A steep market sell-off trapped bulls above a key level of resistance at the beginning of this week, according to one technician. That may have triggered a series of technical signs that imply near-term pain.
"We gapped up on March 9th, we gapped down on the 19th," Stephen Suttmeier, chief equity technical strategist at Bank of America Merrill Lynch, told CNBC's "Futures Now" on Tuesday. "We had six days of price action above those gaps where we trapped the bulls on this breakout."
He continued, "The bulls are trapped in this island up here. They become a natural source of selling pressure on rallies and what you could see is a dip down towards these moving averages."
For the Nasdaq 100, that means the index could retest the low of 6,640 set in early March and possibly head even further south toward its rising 100-day or 200-day moving average. A move to the 100-day average implies 4 percent downside from Tuesday's close and 9 percent downside to the 200-day.

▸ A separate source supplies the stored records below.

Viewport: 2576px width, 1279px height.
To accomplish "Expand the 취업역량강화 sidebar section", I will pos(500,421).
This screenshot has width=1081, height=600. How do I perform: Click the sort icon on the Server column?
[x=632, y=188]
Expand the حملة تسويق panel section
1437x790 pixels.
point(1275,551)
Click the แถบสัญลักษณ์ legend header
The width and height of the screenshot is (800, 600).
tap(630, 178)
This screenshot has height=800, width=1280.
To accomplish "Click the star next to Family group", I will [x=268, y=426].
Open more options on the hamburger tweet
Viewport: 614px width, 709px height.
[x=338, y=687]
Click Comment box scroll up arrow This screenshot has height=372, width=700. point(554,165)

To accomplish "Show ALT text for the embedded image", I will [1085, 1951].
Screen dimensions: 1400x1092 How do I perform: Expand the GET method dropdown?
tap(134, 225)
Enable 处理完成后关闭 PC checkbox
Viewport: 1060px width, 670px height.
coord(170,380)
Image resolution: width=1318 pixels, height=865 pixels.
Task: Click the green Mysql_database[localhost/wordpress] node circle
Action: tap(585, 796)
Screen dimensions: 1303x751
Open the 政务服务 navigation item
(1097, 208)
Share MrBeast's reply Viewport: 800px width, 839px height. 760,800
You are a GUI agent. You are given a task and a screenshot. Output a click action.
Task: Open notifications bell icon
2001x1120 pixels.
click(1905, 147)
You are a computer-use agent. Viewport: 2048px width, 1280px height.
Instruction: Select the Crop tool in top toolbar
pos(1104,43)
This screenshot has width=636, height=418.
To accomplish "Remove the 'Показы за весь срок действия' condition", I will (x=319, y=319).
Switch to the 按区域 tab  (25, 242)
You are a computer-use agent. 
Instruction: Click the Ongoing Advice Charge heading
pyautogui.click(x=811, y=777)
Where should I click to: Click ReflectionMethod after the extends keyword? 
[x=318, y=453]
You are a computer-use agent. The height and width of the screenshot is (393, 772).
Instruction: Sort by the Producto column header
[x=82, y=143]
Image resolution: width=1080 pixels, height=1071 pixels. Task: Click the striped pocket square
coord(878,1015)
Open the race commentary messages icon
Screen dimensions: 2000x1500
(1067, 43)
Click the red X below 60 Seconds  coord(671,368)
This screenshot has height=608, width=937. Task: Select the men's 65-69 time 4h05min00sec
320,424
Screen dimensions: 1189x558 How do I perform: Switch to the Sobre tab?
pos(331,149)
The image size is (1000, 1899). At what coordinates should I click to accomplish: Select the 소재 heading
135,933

It's a similar story on the . Like the Nasdaq 100, the S&P 500 gapped higher earlier this month before taking a tumble on Monday. That stretch created another six-day island reversal on the benchmark index.
The technicals mean the S&P 500 could test its mid-February low of 2,645 at the least, says Suttmeier. More than that, it's possible the index will move as low as 2,532, a level not seen since October. A decline of that magnitude implies a nearly 7 percent decline from the close on Tuesday.
In good news for trapped bulls, the longer-run upward trend remains, even if we encounter more bumps in the shorter term, says Suttmeier.
"The moving averages [are] within the context of a larger uptrend at this point, that hasn't changed," he said. "It's just the market has gotten choppy near term and we have a failed breakout that we have to digest for the near term."
To escape the island, the level of fear in the market needs to increase, says Suttmeier — more fear would encourage selling, pushing markets into oversold territory, and prompting bulls to buy back in. To measure this, Suttmeier relies on the VXV/VIX ratio, which provides an indication of where volatility is headed.
"When the VXV/VIX goes below 1, the level indicates elevated fear in the market," he said. "This does need to go back down (maybe not go quite as low as it was in February) to say the bulls are back, we're oversold enough to get that good rally in the market."
The VXV/VIX ratio traded at roughly 1.02 on Tuesday after falling below 0.8 in February. The better-known VIX volatility index traded at nearly 19, but peaked above 50 during one of the largest sell-offs in early February.